Ksama Arora
Step 1: Open a notebook with a running ML Azure Kernel
Step 2: Create ML Client and a datastore (code mentioned before)
Step 3: Build a URI OR Directly grab it in the Studio UI
# Azure Machine Learning workspace details:
subscription = '<subscription_id>'
resource_group = '<resource_group>'
workspace = '<workspace>'
datastore_name = '<datastore>'
path_on_datastore = '<path>'
# Long-form Datastore URI format:
uri = f'azureml://subscriptions/{subscription}/resourcegroups/{resource_group}/workspaces/{workspace}/datastores/{datastore_name}/paths/{path_on_datastore}'
OR go to Data -> specific Datastore -> select csv file -> copy URI (Datastore URI or Storage URI)
Note: The Datastore URI is only applicable to Azure ML and the Storage URI is a more generic storage endpoint, which is used only outside Azure ML.
Step 4: Load a Pandas Dataframe
# Import pandas library
import pandas as pd
# Populate dataframe "my_dataframe" using the pandas read CSV method by passing in the URI acquired
my_dataframe = pd.read_csv("URI")
# Then run dataframe head passing in a value for the number of rows you want to return
my_dataframe.head(1000)
- Step 5: Wrangle - Replace Missing Strings
# Fill missing values in the "Claim Network Status" column with "Unkown" and update the dataframe in place
my_dataframe.fillna(
value={"Claim Network Status": "Unkown"}, inplace=True)
# Fill missing values in the "Payment Status" column with "Unkown" and update the dataframe in place
my_dataframe.fillna(
value={"Payment Status": "Unkown"}, inplace=True)
# Return the first 1000 rows of the dataframe
my_dataframe.head(1000)
- Step 6: Wrangle - Delete Rows With any Empty Columns
# Drop rows with any missing values and update the dataframe in place
my_dataframe.dropna(inplace=True)
# Return the first 1000 rows of the dataframe
my_dataframe.head(1000)
Wrangling Data with Apache Spark
Step 1: Create a compute to power the notebook - Compute instance / Synapse Spark Pool / Azure ML Serverless Spark
Step 2: Open a notebook and we use Azure ML Serverless Spark as compute for ease of use
Step 3: Build a URI or grab it from the Studio UI
Step 4: Load a PySpark Pandas Dataframe
# Import pyspark pandas library
import pyspark.pandas as pd
my_dataframe = pd.read_csv("URI")
my_dataframe.head(1000)
Step 5: Wrangle - Replace Missing Strings (code given above)

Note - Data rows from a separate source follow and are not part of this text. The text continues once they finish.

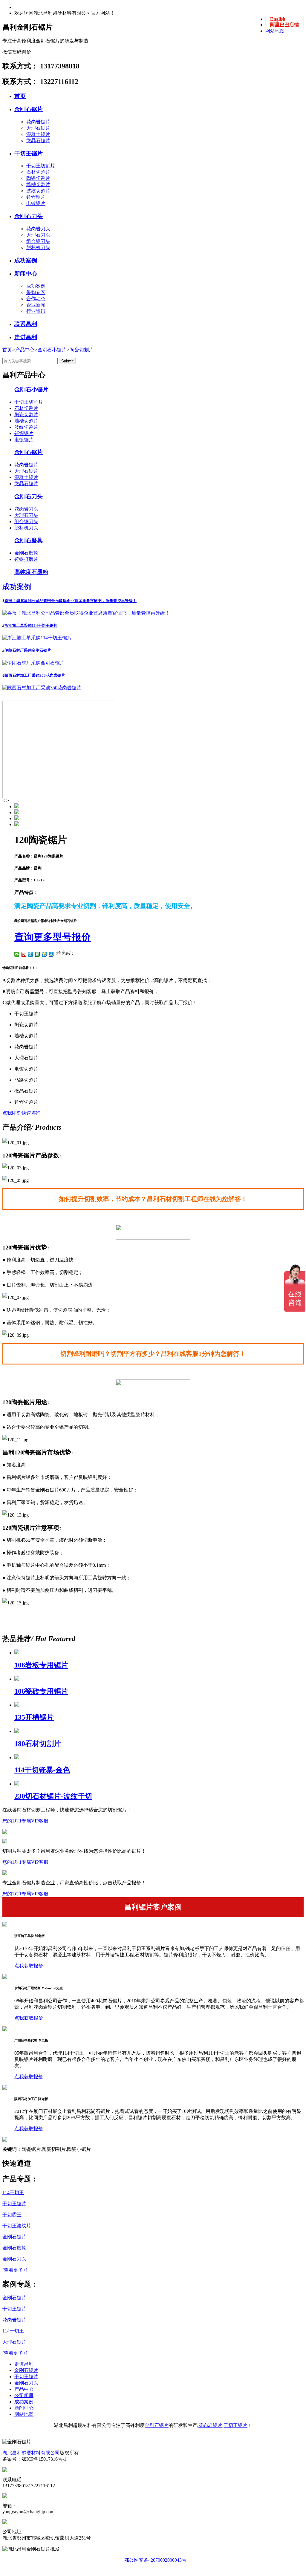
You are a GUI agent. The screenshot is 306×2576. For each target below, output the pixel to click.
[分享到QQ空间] (44, 954)
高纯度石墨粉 (31, 572)
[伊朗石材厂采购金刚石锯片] (33, 662)
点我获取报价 (28, 1965)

Step 6: Wrangle - Delete rows with any empty columns (code given above)
Step 7: Wrangle - Remove Duplicate Rows
# Drop duplicate rows and update the dataframe in place
my_dataframe.drop_duplicates(inplace=True)
# Sort the dataframe by its index and update the dataframe in place
my_dataframe.sort_index(inplace=True)
# Return the first 1000 rows of the dataframe
my_dataframe.head(1000)
- Step 8: Save the Transformed Data
# Save the dataframe to a CSV file at the specified Azure Data Lake Storage path
my_dataframe.to_csv(
"abfss://<FILE_SYSTEM_NAME>@<STORAGE_ACCOUNT_NAME>.dfs.core.windows.net/data/wrangled"
)